NVIDIA Stock Surges on AI Dominance as GTC 2026 Unveils New Chips and Partnerships
SANTA CLARA, Calif. — NVIDIA Corporation's stock climbed Monday, closing up 1.65% at $183.22, as investors reacted to fresh announcements from the company's annual GTC conference spotlighting advancements in artificial intelligence hardware and software.
The gains came amid heightened focus on NVIDIA's role in the booming AI sector, where its GPUs remain the dominant choice for training and now increasingly for inference — the phase where AI models generate responses and outputs. CEO Jensen Huang used the keynote to emphasize this shift, unveiling the Groq 3 AI chip (likely a next-generation accelerator or related tech in the lineup), a new CPU server design for data centers, and tools to bolster enterprise AI adoption.

"NVIDIA is positioning itself to own the full AI stack, from training to inference and agentic systems," one analyst noted following the event. Shares rose as much as 4% intraday before settling higher on heavy volume exceeding 215 million shares.
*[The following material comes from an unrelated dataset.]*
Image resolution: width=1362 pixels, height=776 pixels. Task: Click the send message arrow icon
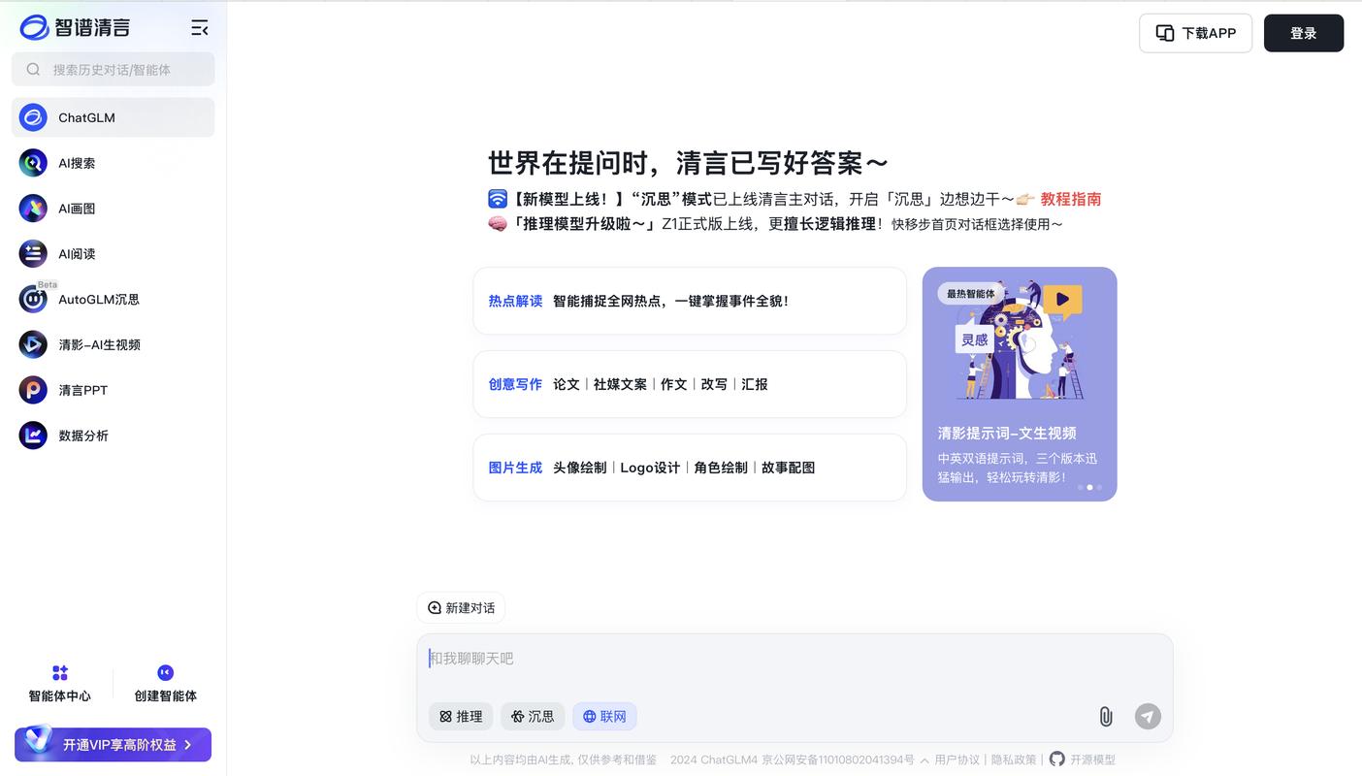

The performance caps a volatile start to 2026 for the Santa Clara-based chipmaker. After hitting a 52-week high of $212.19 in late October 2025, the stock dipped amid broader concerns over AI infrastructure spending slowdowns, geopolitical tensions affecting exports, and valuation debates. Year-to-date through mid-March, NVDA has traded in a range reflecting those pressures, with the low at $86.62 earlier in the cycle.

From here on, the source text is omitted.